> [SUPPLIED PASSAGE]
The music video for Linkin Park's "Lost" was one of the most prominent early examples of AI-generated content in mainstream music. "Lost" was a previously unreleased track from the Meteora sessions, included on the 20th Anniversary Edition of the album.
The video was directed by Maciej Kuciara and Emily Yang (also known as pplpleasr), co-founders of the web3 content studio Shibuya. Kaiber served as the AI production partner, with Jacky Lu (Kaiber co-founder and Head of Research) working as the principal AI artist on the project.
The production process involved several AI techniques:
The video was nominated for an MTV Video Music Award and received widespread media coverage as one of the first major music productions to feature AI video generation prominently.
Kaiber Labs developed custom AI models and visual outputs for Grimes' performance at Coachella 2024. The collaboration produced dynamic, futuristic visuals that accompanied the set. Kaiber's team worked from Grimes' creative moodboards to generate animations and visual elements tailored to her artistic direction.
Kaiber Labs co-produced animations for Yaeji's headlining set at Boiler Room in Brooklyn, New York, in collaboration with visual artist Weirdcore. The team created a series of imaginative animations and emoji-style characters for Yaeji's "Woofa-verse" visual universe, drawing inspiration from the artist's own moodboard.
Kaiber Labs partnered with Canadian artist Jon Rafman and Live From Earth, a Berlin-based techno collective, for an event at Academy LA on Hollywood Boulevard. In just 10 days, the team produced over 1,000 videos and 47 gigabytes of visual content mapped across multiple screens throughout the venue. The night featured sets from DJ Gigola, Two Shell, Brutalismus 3000, and others, with visuals morphing from 1980s game aesthetics to medieval-inspired dreamscapes.

(Stored data)
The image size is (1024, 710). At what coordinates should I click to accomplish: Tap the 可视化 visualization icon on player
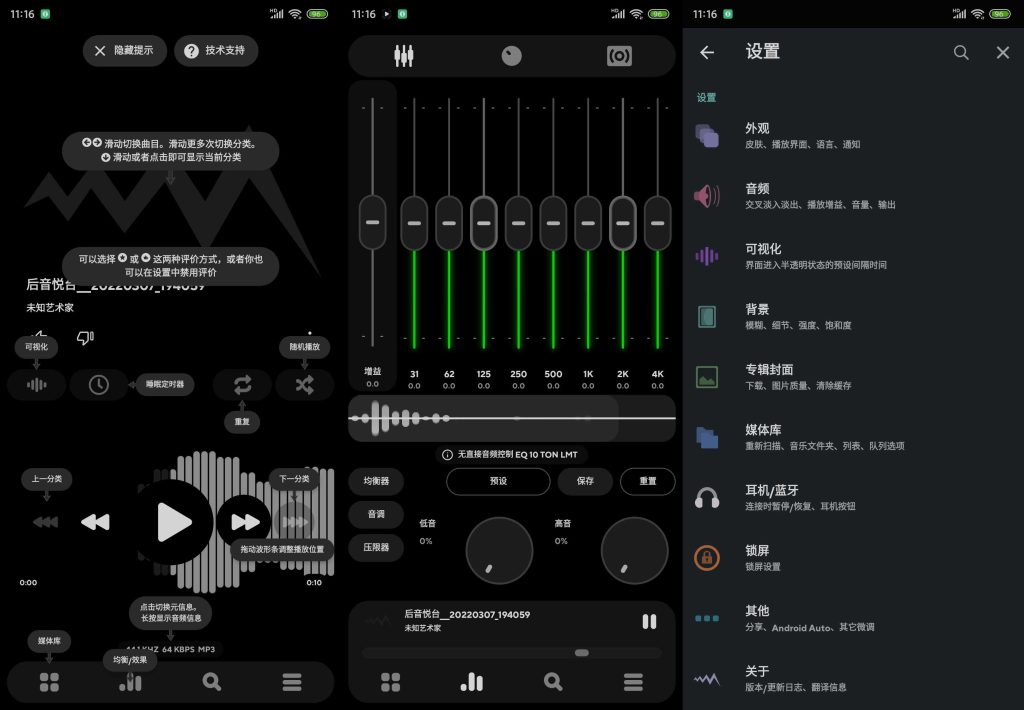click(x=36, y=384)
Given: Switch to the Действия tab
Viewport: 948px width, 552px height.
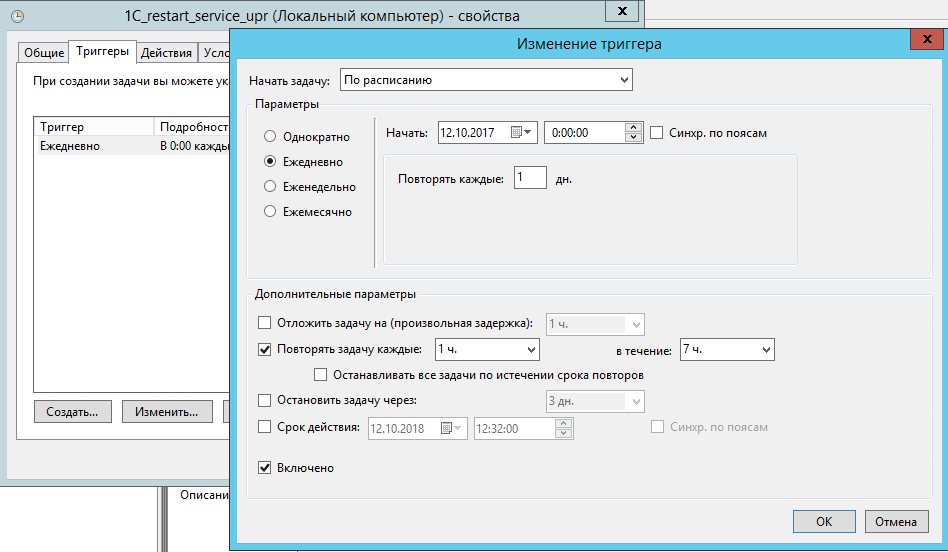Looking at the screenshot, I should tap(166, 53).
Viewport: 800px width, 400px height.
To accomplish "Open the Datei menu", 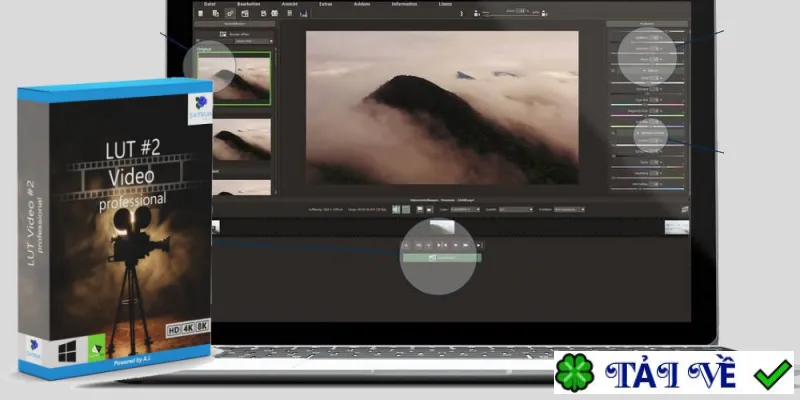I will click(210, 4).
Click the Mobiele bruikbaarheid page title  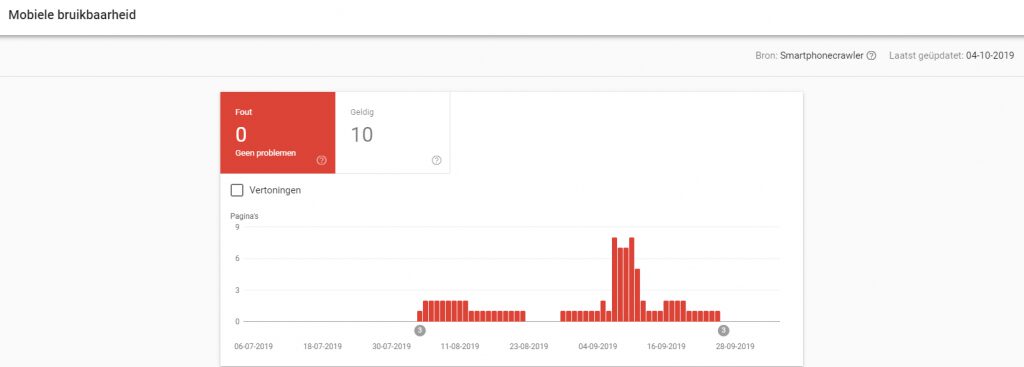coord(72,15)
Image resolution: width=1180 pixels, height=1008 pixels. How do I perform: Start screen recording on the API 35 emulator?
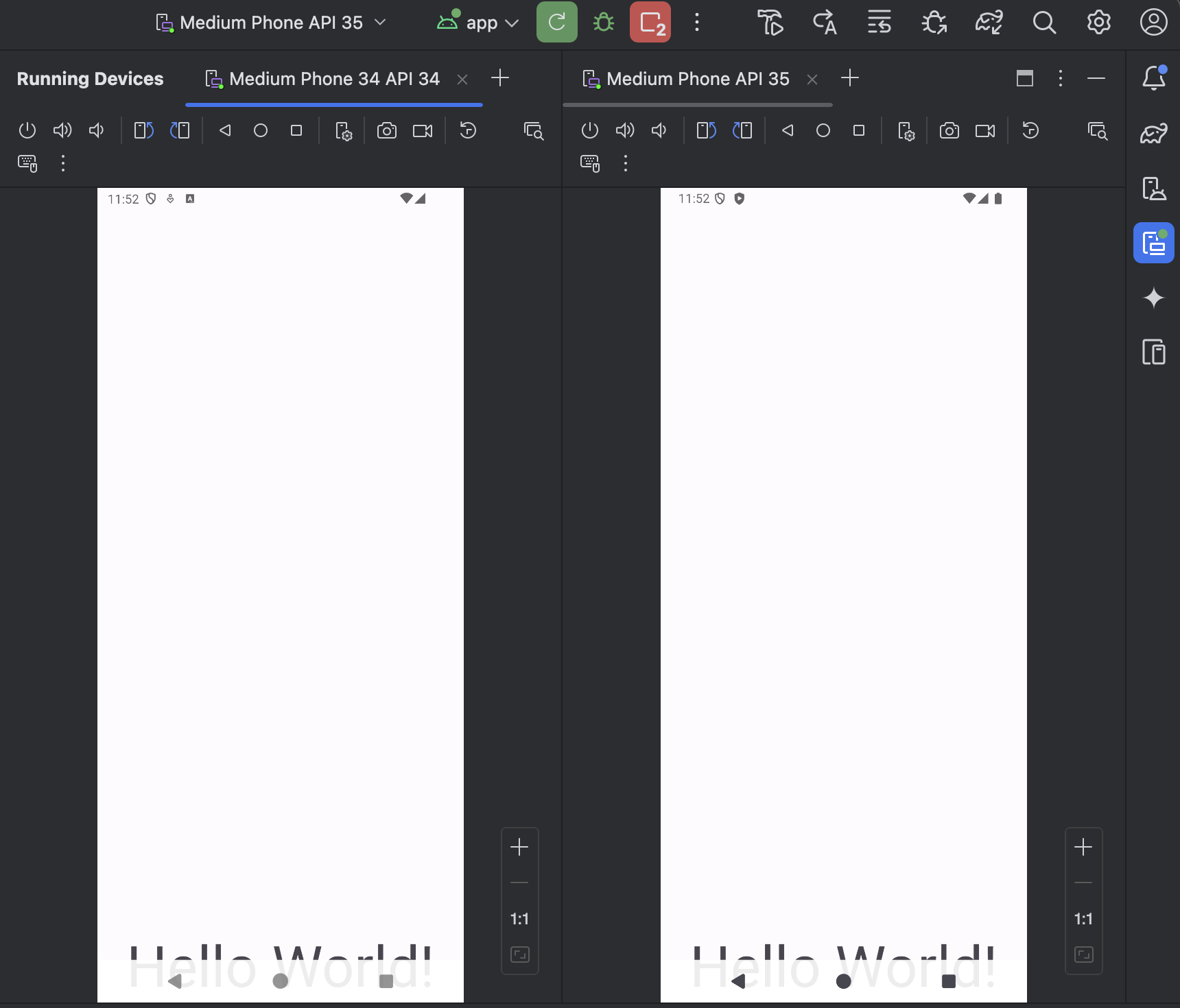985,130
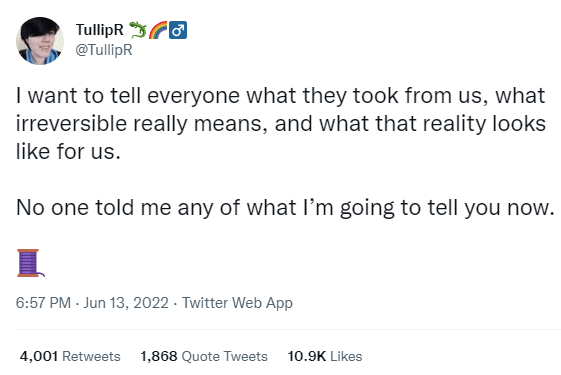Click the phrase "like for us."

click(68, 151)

* * *

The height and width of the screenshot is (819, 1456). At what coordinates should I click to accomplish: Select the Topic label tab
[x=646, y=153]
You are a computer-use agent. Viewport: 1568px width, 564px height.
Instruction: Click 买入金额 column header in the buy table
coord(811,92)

> [TASKS TO CARRY OUT]
1. From the passage on AI-generated music visuals, list every person named as a co-founder, along with the company each co-founded.
2. Resume the passage on Kaiber's AI visual work with musicians, starting after its last sentence.

> [ANSWERS FOR THE TASKS]
1.
Maciej Kuciara: Shibuya
Emily Yang (pplpleasr): Shibuya
Jacky Lu: Kaiber

2.
Beyond these highlighted projects, several other well-known artists have used Kaiber's tools:
| Artist | Project |
|---|---|
| Wu-Tang Clan | AI-generated visual content |
| Don Diablo | Music video and visual production |
| Money Man | Visual content creation |
| Mike Shinoda | Creative work and collaboration with Kaiber |
Many of these artists discovered and adopted Kaiber organically rather than through formal partnerships.
Kaiber's pricing has evolved as the platform transitioned from its original product to Superstudio.
| Plan | Monthly Price | Annual Price | Credits Included | Key Features |
|---|---|---|---|---|
| Flex | Free | N/A | Pay-as-you-go only | 3 concurrent generations, 2 canvases, commercial use |
| Creator | $29/month | $279/year (~$23/month) | 1,400/month | 5 canvases, all models, custom LoRA training, 10-20% credit pack discounts |
| Pro | $149/month | $1,429/year (~$119/month) | 7,500/month | Unlimited canvases, all features, 20% credit pack discounts, priority access |
| Visionary | Custom | Custom | Custom | White-glove support, enterprise solutions |
Users on any plan can purchase additional credits:
| Pack | Credits | Price |
|---|---|---|
| Mini | 300 | $5 |
| Small | 1,000 | $15 |
| Big | 3,500 | $50 |
| Super | 20,000 | $250 |
Credits from subscriptions and purchased packs are pooled in the user's account. Different actions, video lengths, and AI models consume different amounts of credits.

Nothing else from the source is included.